WORK ITEM: Every record shown here must be duplicated without change.

Saved entries
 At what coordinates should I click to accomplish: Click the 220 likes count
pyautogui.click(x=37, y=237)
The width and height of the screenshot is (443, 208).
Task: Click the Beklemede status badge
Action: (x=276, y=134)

RESULT FOR THIS TASK:
 At what coordinates should I click to accomplish: Click the 220 likes count
pyautogui.click(x=37, y=237)
The width and height of the screenshot is (443, 208).
Task: Click the Beklemede status badge
Action: (x=276, y=134)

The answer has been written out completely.